We have recently shown that the fraction of partially exhausted cytotoxic T lymphocytes (peCTLs, tumor-infiltrating CD8+ T cells expressing high levels of cytotoxic T lymphocyte–associated antigen 4 [CTLA-4] and PD-1) strongly correlates with response to anti–PD-1 monotherapy (18). Functionally, these cells may contain tumor-antigen-specific T cells (19, 20), and they demonstrate a partially exhausted phenotype which is hypothesized to be activated by treatment with anti–PD-1 (18, 21). Here, we examine how the relative abundance of peCTLs correlates with specific host factors, as well as response to immune checkpoint monotherapy and combination therapy.

Results

A total of 112 unique melanoma tumors were analyzed. While age was not correlated, sex significantly correlated with the percentage of peCTLs, with males having a larger proportion of these cells compared with females (males, 25.95% vs. females 17.5%, P = 0.041, Mann-Whitney test) (Figure 1, A and C).
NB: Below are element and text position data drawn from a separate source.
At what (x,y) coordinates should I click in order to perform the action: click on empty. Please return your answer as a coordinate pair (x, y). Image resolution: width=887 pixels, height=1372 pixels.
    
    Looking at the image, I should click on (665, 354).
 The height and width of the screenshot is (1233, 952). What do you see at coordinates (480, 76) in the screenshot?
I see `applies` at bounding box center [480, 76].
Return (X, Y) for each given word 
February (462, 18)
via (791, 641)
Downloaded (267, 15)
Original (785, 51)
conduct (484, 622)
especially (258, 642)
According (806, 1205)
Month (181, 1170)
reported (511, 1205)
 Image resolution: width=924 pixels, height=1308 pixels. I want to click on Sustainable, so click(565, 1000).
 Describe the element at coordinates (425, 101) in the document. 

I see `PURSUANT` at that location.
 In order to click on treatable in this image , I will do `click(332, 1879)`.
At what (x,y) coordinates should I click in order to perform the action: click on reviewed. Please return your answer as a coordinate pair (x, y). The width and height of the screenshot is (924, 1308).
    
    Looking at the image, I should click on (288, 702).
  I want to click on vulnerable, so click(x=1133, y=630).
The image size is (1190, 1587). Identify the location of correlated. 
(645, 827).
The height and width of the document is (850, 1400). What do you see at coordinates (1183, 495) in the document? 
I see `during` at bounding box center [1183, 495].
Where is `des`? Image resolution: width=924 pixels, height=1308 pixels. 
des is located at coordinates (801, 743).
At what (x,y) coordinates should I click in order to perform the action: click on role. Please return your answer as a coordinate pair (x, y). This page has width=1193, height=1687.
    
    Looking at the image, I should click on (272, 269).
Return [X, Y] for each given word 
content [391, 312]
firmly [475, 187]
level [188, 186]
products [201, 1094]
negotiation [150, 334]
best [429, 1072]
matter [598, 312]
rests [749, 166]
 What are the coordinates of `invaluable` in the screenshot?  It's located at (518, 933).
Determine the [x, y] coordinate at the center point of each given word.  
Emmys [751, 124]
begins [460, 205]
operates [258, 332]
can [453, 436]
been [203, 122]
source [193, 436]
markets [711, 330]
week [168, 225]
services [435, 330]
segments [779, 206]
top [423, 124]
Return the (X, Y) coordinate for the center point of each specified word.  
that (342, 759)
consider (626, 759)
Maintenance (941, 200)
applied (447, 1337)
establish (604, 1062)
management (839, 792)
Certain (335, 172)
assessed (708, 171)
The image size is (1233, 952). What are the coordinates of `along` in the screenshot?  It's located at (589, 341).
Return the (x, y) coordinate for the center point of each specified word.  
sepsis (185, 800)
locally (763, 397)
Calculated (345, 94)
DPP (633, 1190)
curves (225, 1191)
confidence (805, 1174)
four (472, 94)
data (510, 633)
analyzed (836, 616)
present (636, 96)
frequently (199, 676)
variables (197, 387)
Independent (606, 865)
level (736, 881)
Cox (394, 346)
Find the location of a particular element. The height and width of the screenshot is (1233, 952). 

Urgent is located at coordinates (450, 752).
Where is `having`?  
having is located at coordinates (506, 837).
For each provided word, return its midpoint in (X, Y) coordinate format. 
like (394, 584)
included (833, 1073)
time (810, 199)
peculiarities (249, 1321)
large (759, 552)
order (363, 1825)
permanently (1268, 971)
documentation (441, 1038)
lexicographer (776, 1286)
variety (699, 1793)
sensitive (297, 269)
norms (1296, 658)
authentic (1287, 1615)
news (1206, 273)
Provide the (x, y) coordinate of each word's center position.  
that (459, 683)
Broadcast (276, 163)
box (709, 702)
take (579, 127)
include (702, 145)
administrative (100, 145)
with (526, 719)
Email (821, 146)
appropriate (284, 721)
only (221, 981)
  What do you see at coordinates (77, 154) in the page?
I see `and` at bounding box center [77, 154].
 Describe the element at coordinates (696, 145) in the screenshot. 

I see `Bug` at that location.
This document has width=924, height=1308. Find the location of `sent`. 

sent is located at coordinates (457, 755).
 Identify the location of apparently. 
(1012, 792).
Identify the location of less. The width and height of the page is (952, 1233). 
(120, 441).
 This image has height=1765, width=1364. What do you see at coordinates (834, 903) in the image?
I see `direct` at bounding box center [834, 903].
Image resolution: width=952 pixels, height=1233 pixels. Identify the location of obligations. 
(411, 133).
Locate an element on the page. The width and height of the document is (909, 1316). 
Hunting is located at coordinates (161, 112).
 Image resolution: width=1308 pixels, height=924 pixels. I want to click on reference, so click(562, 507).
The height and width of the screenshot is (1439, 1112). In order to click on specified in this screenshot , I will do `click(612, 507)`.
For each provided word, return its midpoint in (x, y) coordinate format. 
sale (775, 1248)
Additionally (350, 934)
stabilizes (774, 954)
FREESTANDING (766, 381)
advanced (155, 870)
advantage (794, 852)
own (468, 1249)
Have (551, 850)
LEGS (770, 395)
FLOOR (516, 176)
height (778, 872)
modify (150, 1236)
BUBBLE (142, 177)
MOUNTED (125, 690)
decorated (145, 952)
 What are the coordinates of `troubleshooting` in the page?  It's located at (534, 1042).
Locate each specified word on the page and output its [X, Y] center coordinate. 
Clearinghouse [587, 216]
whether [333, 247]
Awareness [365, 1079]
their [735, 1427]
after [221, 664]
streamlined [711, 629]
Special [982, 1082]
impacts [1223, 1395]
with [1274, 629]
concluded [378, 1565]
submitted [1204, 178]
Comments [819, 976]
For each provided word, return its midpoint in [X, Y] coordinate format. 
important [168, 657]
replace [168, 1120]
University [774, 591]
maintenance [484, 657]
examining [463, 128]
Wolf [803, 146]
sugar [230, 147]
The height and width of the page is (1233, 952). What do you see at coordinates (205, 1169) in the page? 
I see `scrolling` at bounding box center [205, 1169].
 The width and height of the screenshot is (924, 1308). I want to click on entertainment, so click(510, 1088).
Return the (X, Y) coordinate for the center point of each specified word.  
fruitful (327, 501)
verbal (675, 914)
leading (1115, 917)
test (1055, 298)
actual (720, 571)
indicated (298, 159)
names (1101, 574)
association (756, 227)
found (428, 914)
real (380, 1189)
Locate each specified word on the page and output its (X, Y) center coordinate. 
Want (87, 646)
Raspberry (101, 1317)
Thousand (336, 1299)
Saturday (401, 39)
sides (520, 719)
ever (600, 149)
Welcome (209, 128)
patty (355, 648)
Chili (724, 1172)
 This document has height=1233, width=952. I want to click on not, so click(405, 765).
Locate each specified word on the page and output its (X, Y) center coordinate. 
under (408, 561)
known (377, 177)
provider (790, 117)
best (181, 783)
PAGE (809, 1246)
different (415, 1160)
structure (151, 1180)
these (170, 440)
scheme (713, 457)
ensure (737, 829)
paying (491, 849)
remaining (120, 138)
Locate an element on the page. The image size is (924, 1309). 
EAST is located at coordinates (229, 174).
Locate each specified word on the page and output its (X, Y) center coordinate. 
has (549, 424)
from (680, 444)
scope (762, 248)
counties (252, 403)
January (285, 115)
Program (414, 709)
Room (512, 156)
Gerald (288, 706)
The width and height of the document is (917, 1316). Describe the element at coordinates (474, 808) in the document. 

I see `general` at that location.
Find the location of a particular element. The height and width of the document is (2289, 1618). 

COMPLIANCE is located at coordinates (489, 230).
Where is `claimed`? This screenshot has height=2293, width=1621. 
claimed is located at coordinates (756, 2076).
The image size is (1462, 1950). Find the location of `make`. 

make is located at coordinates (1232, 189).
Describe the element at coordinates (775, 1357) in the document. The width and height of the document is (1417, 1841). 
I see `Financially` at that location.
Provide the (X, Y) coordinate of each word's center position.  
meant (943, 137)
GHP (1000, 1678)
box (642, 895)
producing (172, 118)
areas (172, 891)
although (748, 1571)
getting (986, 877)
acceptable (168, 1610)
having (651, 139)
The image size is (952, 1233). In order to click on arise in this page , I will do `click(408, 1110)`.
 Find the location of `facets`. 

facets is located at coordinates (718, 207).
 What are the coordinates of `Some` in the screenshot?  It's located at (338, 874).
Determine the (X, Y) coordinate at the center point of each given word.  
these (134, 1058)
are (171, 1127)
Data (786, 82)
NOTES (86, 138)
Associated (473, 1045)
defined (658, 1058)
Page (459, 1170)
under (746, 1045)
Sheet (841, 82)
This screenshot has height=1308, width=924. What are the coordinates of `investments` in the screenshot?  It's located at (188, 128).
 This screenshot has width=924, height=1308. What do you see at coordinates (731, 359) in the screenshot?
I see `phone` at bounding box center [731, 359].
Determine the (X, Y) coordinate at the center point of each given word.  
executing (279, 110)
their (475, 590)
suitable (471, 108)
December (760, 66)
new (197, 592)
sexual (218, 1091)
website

In contrast, the percentage of tumor-infiltrating regulatory T lymphocytes (Tregs, as defined by CD45+CD3+CD4+Foxp3+CD25+CTLA-4hi cells within the CD45+CD3+CD4+ gate) did not correlate with age or sex (Figure 1, B and D).

Figure 1
Percentage of partially exhausted cytotoxic T lymphocytes (peCTLs, CTLA-4hiPD-1hi) and regulatory T lymphocytes (Tregs, CD25+FoxP3+CD4+) in relation to patient sex and age.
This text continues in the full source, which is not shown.